After all, up until the 1970s, women were banned from playing football. There was no such thing as an all-female team, let alone an all-female club.

But these shared arrangements can come with unintended consequences. Hands up who has a daughter who has experienced one or more of the following?

  • The girls always train at a less convenient time.

  • The girls warm up on the outer field or smaller field, because the main pitch is booked by the boys.

  • The boys and men get the new equipment, and the girls and women get their hand-me-downs.

  • Sponsorship announcements highlight boys’ achievements by default, and the girls’ only sometimes.

  • The club says it has to prioritise the mens’ games, because they bring the crowds and the sponsorship revenue.

  • The club’s social media is 80% men, 20% women (usually only if they win).

  • The cultural priority of the club subtly tilts towards its larger, louder (male) programs.

You can start to see how easy it is for female players to slip to the edge of focus.

An all-female club removes that problem entirely. At Alamein FC, every training session, every prime slot, every coaching conversation, every resource, and every piece of equipment exists for one purpose only: the development of girls and women. The pitch is all theirs, the spotlight is all theirs, and perhaps most importantly, the pathways are all theirs.

This certainly isn’t about competition with boys’ programs. It’s about ensuring that girls finally have environments where they’re not competing for space at all.

The critical middle years

If there is one age where environment matters most, it’s those tricky middle-teen years. This is the point in sport where girls leave in droves. Not because they lose interest in football (or any other sport they love), but because the surrounding structure stops meeting their needs. They don’t feel seen, safe, connected, or challenged in the right way.
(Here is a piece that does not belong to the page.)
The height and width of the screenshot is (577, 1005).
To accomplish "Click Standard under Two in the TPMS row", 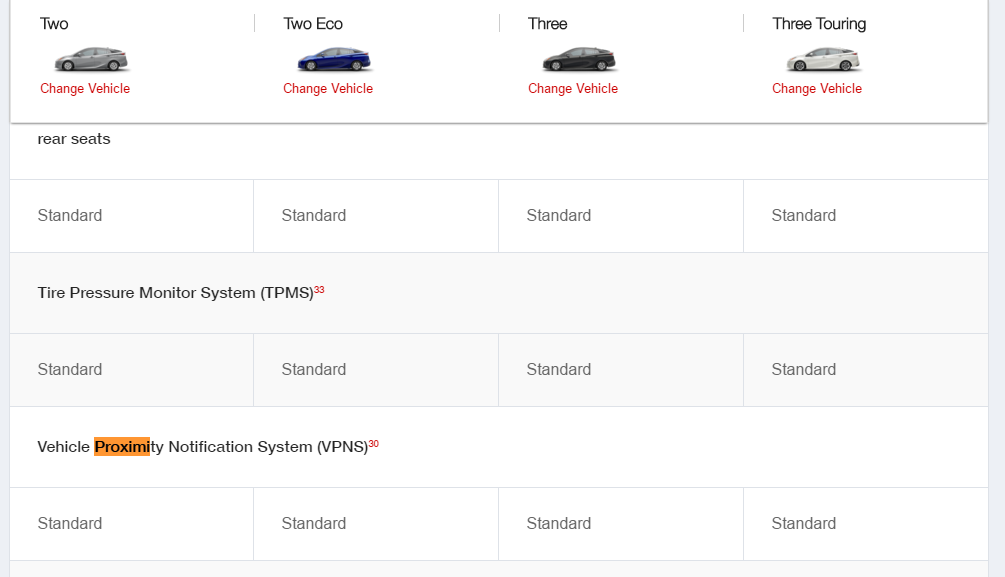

In a female-centred environment, these barriers drop away. Girls are surrounded by older female players who become real-time role models. They walk into a space where the expectations align with who they are becoming, not who they’ve been told to be. They can speak up, make mistakes, lead warm-ups, direct younger players and find belonging without sacrificing ambition.

That combination, belonging and ambition, is what keeps girls in the game.

Once it exists, everything changes: their focus, their work ethic, their confidence, their long-term vision of themselves in football. Retention in sport is not accidental, its environmental.

Both pathways need each other

All of this doesn’t mean that mixed play is wrong, or outdated, or harmful. Far from it. Mixed environments can be fantastic, and many girls benefit enormously from them! What we advocate for is not exclusion, but choice, the ability for girls to move between environments that support their development at different stages.

  • Mixed play can push a player in valuable ways

  • Female-focused environments can shape her identity in ways mixed play simply can’t

When both exist (and when girls are given genuine access to both), that’s when the pathway becomes strongest.

The future

If we want women’s football in Victoria to flourish, we need spaces that don’t just accommodate girls, but centre them. We need pathways designed with intention, not by default. We need clubs where girls don’t inherit leftover time slots, leftover facilities, or leftover attention.

We need places where women and girls are the priority.

That is why all-female clubs exist, and it’s why Alamein FC is so proud to be the only all-female club in Victoria to provide a complete NPLW pathway.

Not because girls can’t play with boys. But because girls deserve space - real, meaningful, uninterrupted space - to develop, lead and dream.

At Alamein, we see what that space creates every single day: confident players, ambitious teenagers, strong young women, and a football culture built entirely around their potential.

And if the goal is to build the future of women’s football, then these environments are not optional, they are essential.